▶ Set exercise: Copy each of the following rows word for word, with no changes.

----------------

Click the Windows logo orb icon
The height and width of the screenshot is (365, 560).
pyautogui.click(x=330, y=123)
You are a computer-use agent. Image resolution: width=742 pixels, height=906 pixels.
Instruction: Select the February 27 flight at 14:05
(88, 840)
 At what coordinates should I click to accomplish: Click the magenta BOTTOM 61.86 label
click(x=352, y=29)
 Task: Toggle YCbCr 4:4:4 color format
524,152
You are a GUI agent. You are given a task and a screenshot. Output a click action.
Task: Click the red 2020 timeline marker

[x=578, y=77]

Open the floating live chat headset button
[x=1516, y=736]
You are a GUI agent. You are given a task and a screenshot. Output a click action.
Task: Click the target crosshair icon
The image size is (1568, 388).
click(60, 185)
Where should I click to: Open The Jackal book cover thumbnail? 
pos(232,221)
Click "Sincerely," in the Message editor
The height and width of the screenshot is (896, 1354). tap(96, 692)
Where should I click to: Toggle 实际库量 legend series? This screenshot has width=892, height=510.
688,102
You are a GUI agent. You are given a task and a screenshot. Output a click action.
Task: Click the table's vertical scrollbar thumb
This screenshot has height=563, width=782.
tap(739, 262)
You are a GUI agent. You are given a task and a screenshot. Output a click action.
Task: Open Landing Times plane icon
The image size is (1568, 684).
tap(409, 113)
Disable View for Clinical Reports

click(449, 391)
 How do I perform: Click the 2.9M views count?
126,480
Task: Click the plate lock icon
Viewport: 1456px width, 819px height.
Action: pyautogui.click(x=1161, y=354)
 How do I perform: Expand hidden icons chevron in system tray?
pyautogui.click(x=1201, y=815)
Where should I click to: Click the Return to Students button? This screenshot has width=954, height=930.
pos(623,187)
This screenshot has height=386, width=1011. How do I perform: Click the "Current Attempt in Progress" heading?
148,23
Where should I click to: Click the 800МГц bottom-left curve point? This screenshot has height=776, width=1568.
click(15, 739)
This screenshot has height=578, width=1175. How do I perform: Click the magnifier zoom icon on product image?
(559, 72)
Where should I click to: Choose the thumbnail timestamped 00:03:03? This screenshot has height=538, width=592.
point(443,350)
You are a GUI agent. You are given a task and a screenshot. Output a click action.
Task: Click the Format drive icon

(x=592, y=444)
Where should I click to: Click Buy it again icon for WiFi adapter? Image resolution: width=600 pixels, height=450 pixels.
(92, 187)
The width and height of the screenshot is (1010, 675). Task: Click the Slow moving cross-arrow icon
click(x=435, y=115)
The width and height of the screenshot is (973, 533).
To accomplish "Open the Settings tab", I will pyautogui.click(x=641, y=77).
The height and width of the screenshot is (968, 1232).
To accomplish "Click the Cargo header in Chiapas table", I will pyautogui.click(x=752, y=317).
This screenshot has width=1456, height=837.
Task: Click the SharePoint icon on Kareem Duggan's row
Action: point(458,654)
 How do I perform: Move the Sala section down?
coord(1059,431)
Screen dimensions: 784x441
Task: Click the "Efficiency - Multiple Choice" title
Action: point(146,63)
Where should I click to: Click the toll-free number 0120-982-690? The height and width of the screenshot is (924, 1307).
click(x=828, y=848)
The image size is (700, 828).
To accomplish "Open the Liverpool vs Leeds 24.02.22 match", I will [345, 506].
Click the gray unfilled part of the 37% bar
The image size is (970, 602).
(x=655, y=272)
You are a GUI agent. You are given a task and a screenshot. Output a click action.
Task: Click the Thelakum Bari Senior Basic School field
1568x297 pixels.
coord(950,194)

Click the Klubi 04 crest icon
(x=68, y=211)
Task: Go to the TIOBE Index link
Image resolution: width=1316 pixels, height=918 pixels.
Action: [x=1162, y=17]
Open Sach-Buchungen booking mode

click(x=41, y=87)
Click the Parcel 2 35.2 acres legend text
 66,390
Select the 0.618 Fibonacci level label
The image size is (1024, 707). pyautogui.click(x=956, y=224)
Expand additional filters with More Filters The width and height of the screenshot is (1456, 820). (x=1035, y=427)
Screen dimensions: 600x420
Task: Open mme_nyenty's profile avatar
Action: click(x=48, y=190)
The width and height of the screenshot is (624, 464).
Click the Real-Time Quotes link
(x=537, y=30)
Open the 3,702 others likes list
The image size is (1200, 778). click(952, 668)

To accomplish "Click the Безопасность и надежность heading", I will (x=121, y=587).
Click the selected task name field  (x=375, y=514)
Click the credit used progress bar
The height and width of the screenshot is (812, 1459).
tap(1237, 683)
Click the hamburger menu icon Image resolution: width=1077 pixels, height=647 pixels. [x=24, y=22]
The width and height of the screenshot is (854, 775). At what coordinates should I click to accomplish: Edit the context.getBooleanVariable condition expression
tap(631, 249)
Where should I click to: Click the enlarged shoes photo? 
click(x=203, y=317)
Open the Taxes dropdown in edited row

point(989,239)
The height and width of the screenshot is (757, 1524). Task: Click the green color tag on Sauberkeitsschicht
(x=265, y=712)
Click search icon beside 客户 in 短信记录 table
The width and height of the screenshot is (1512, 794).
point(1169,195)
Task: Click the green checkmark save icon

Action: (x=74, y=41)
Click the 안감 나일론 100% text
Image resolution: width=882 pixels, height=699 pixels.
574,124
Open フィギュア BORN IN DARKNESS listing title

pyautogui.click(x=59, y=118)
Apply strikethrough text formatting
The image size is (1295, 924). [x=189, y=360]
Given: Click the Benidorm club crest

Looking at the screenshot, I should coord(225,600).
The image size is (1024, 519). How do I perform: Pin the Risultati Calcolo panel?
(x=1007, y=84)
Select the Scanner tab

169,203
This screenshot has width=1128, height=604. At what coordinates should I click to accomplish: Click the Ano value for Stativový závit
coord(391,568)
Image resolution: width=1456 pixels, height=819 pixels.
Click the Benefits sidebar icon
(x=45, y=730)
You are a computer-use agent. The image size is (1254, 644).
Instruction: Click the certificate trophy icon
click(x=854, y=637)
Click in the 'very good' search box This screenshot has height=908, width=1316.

----------------

▶ Correct response:
Click the Windows logo orb icon
The height and width of the screenshot is (365, 560).
pyautogui.click(x=330, y=123)
You are a computer-use agent. Image resolution: width=742 pixels, height=906 pixels.
Instruction: Select the February 27 flight at 14:05
(88, 840)
 At what coordinates should I click to accomplish: Click the magenta BOTTOM 61.86 label
click(x=352, y=29)
 Task: Toggle YCbCr 4:4:4 color format
524,152
You are a GUI agent. You are given a task and a screenshot. Output a click action.
Task: Click the red 2020 timeline marker

[x=578, y=77]

Open the floating live chat headset button
[x=1516, y=736]
You are a GUI agent. You are given a task and a screenshot. Output a click action.
Task: Click the target crosshair icon
The image size is (1568, 388).
click(60, 185)
Where should I click to: Open The Jackal book cover thumbnail? 
pos(232,221)
Click "Sincerely," in the Message editor
The height and width of the screenshot is (896, 1354). tap(96, 692)
Where should I click to: Toggle 实际库量 legend series? This screenshot has width=892, height=510.
688,102
You are a GUI agent. You are given a task and a screenshot. Output a click action.
Task: Click the table's vertical scrollbar thumb
This screenshot has height=563, width=782.
tap(739, 262)
You are a GUI agent. You are given a task and a screenshot. Output a click action.
Task: Open Landing Times plane icon
The image size is (1568, 684).
tap(409, 113)
Disable View for Clinical Reports

click(449, 391)
 How do I perform: Click the 2.9M views count?
126,480
Task: Click the plate lock icon
Viewport: 1456px width, 819px height.
Action: pyautogui.click(x=1161, y=354)
 How do I perform: Expand hidden icons chevron in system tray?
pyautogui.click(x=1201, y=815)
Where should I click to: Click the Return to Students button? This screenshot has width=954, height=930.
pos(623,187)
This screenshot has height=386, width=1011. How do I perform: Click the "Current Attempt in Progress" heading?
148,23
Where should I click to: Click the 800МГц bottom-left curve point? This screenshot has height=776, width=1568.
click(15, 739)
This screenshot has height=578, width=1175. How do I perform: Click the magnifier zoom icon on product image?
(559, 72)
Where should I click to: Choose the thumbnail timestamped 00:03:03? This screenshot has height=538, width=592.
point(443,350)
You are a GUI agent. You are given a task and a screenshot. Output a click action.
Task: Click the Format drive icon

(x=592, y=444)
Where should I click to: Click Buy it again icon for WiFi adapter? Image resolution: width=600 pixels, height=450 pixels.
(92, 187)
The width and height of the screenshot is (1010, 675). Task: Click the Slow moving cross-arrow icon
click(x=435, y=115)
The width and height of the screenshot is (973, 533).
To accomplish "Open the Settings tab", I will pyautogui.click(x=641, y=77).
The height and width of the screenshot is (968, 1232).
To accomplish "Click the Cargo header in Chiapas table", I will pyautogui.click(x=752, y=317).
This screenshot has width=1456, height=837.
Task: Click the SharePoint icon on Kareem Duggan's row
Action: point(458,654)
 How do I perform: Move the Sala section down?
coord(1059,431)
Screen dimensions: 784x441
Task: Click the "Efficiency - Multiple Choice" title
Action: point(146,63)
Where should I click to: Click the toll-free number 0120-982-690? The height and width of the screenshot is (924, 1307).
click(x=828, y=848)
The image size is (700, 828).
To accomplish "Open the Liverpool vs Leeds 24.02.22 match", I will [345, 506].
Click the gray unfilled part of the 37% bar
The image size is (970, 602).
(x=655, y=272)
You are a GUI agent. You are given a task and a screenshot. Output a click action.
Task: Click the Thelakum Bari Senior Basic School field
1568x297 pixels.
coord(950,194)

Click the Klubi 04 crest icon
(x=68, y=211)
Task: Go to the TIOBE Index link
Image resolution: width=1316 pixels, height=918 pixels.
Action: [x=1162, y=17]
Open Sach-Buchungen booking mode

click(x=41, y=87)
Click the Parcel 2 35.2 acres legend text
 66,390
Select the 0.618 Fibonacci level label
The image size is (1024, 707). pyautogui.click(x=956, y=224)
Expand additional filters with More Filters The width and height of the screenshot is (1456, 820). (x=1035, y=427)
Screen dimensions: 600x420
Task: Open mme_nyenty's profile avatar
Action: click(x=48, y=190)
The width and height of the screenshot is (624, 464).
Click the Real-Time Quotes link
(x=537, y=30)
Open the 3,702 others likes list
The image size is (1200, 778). click(952, 668)

To accomplish "Click the Безопасность и надежность heading", I will (x=121, y=587).
Click the selected task name field  (x=375, y=514)
Click the credit used progress bar
The height and width of the screenshot is (812, 1459).
tap(1237, 683)
Click the hamburger menu icon Image resolution: width=1077 pixels, height=647 pixels. [x=24, y=22]
The width and height of the screenshot is (854, 775). At what coordinates should I click to accomplish: Edit the context.getBooleanVariable condition expression
tap(631, 249)
Where should I click to: Click the enlarged shoes photo? 
click(x=203, y=317)
Open the Taxes dropdown in edited row

point(989,239)
The height and width of the screenshot is (757, 1524). Task: Click the green color tag on Sauberkeitsschicht
(x=265, y=712)
Click search icon beside 客户 in 短信记录 table
The width and height of the screenshot is (1512, 794).
point(1169,195)
Task: Click the green checkmark save icon

Action: (x=74, y=41)
Click the 안감 나일론 100% text
Image resolution: width=882 pixels, height=699 pixels.
574,124
Open フィギュア BORN IN DARKNESS listing title

pyautogui.click(x=59, y=118)
Apply strikethrough text formatting
The image size is (1295, 924). [x=189, y=360]
Given: Click the Benidorm club crest

Looking at the screenshot, I should coord(225,600).
The image size is (1024, 519). How do I perform: Pin the Risultati Calcolo panel?
(x=1007, y=84)
Select the Scanner tab

169,203
This screenshot has width=1128, height=604. At what coordinates should I click to accomplish: Click the Ano value for Stativový závit
coord(391,568)
Image resolution: width=1456 pixels, height=819 pixels.
Click the Benefits sidebar icon
(x=45, y=730)
You are a computer-use agent. The image size is (1254, 644).
Instruction: Click the certificate trophy icon
click(x=854, y=637)
Click in the 'very good' search box This screenshot has height=908, width=1316.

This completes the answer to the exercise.